The Natural History Museum is just one of a group of museums that belong to the Smithsonian collection. There are more than 125 million artifacts here. The total area of the museum is more than 18 football fields! When you first arrive, make sure to stop by the information desk and pick up a guide sheet. Unless you have most of a day to spend here, chances are you will not see everything. Make a note of what you want to see the most. Then come back again on another visit. You can also visit their website at or to see what is going on during your visit and what is closed.

One of the first things you will see, in the center of the rotunda, is a very HUGE African elephant, displayed much like you would find in the wild. There you will find various presentations on elephants in the wild.

One of the most popular exhibits with both big and little kids is the dinosaur exhibit, also known as the Kenneth K. Berhring Family Hall of Mammals. This 25,000-square-foot exhibit displays over 274 mammals. You never get too big to be amazed by the bones of these once-magnificent creatures. Give yourselves plenty of time here; this exhibit takes up two floors, so there is plenty to see. And since it is one of the most popular exhibits, there are plenty of people to get in your way! You can take pictures, but for those who don’t want visitors in their pictures--it ain’t likely to happen!

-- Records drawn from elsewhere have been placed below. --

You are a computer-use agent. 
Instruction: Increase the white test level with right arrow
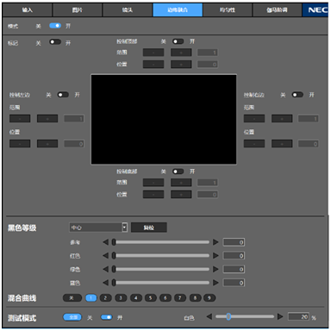click(280, 316)
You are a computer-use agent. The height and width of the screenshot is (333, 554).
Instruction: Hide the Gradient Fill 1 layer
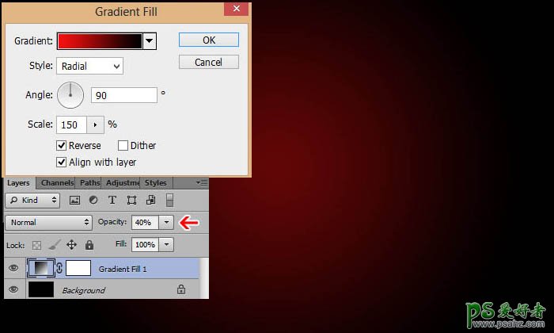click(13, 269)
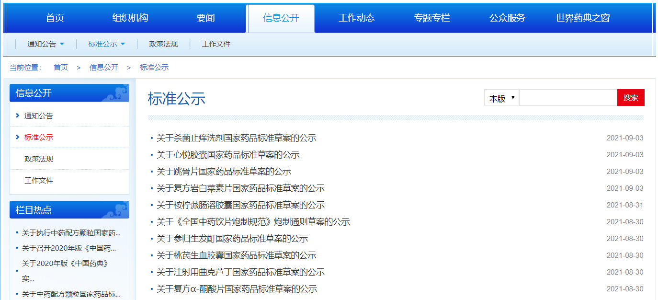Screen dimensions: 658x300
Task: Click 首页 in the breadcrumb path
Action: point(61,68)
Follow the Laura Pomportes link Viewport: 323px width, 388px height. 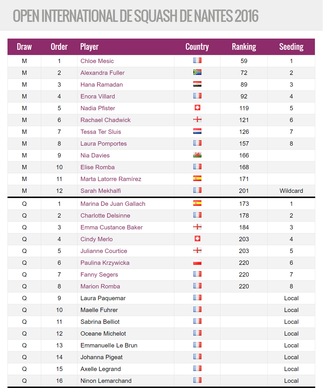[x=104, y=144]
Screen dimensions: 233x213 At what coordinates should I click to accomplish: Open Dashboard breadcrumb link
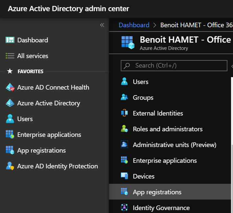[134, 25]
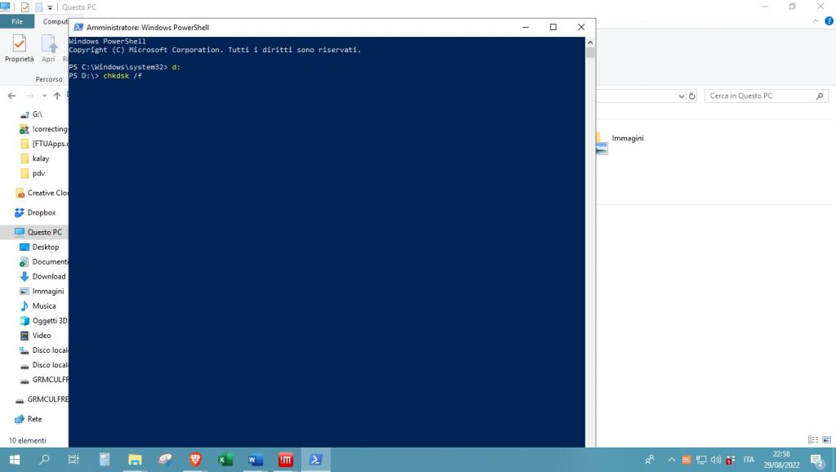Click the Task View taskbar icon

[x=73, y=460]
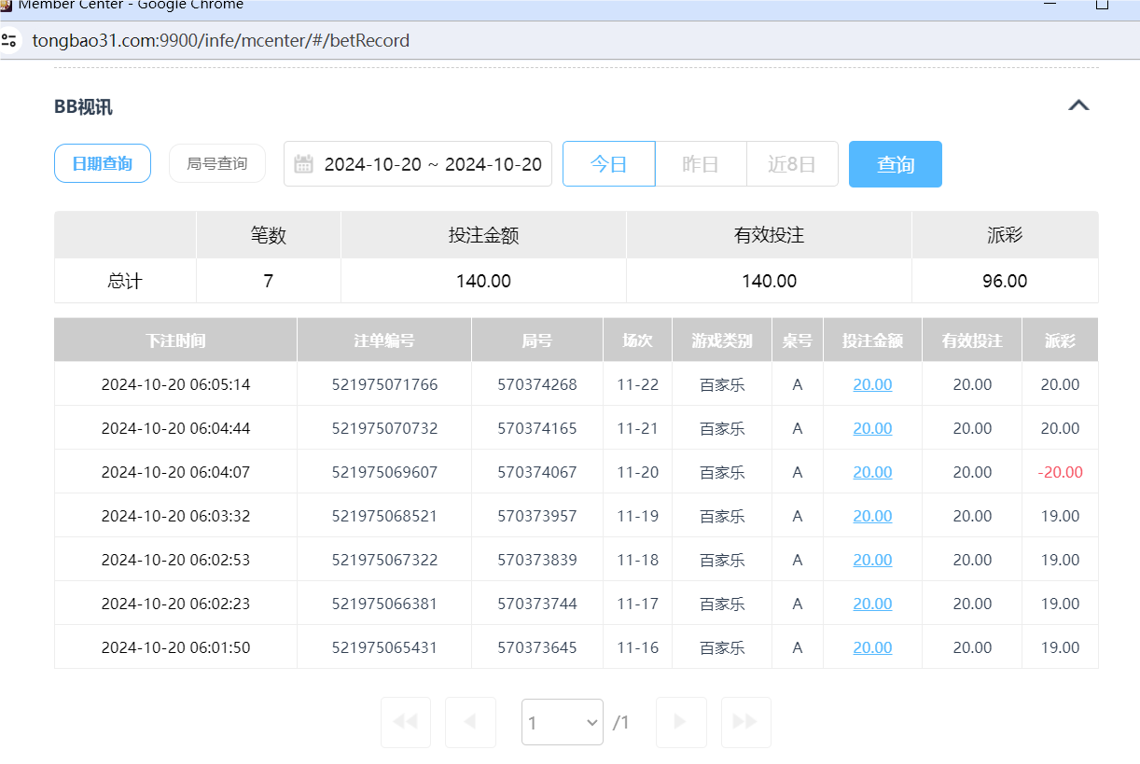Select 昨日 quick filter

(701, 163)
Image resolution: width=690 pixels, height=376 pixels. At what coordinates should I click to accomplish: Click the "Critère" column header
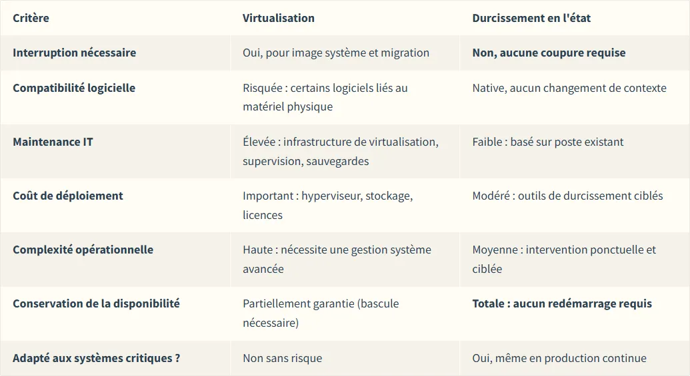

Many people also head up to the second floor to see the geology, gems, and minerals room. When I was here, they had a diamond exhibit going on. You can even look into a crystal ball! Most visitors, though, come for one thing--the reported cursed hope diamond. This 45.52-carat diamond draws its share of "oohs" and "aahs". Quite frankly, I thought the thing was so huge, it looked fake and gaudy. But I myself am not much on diamonds (and you can bet my husband is very glad of that fact!).

There is also a beautiful display of our Native American cultures, complete with some very beautiful and intricately carved totem poles. My husband is part Native American, so this was his favorite. It was also a thrill for a little boy who was at the exhibit at the time to see "a real Indian"!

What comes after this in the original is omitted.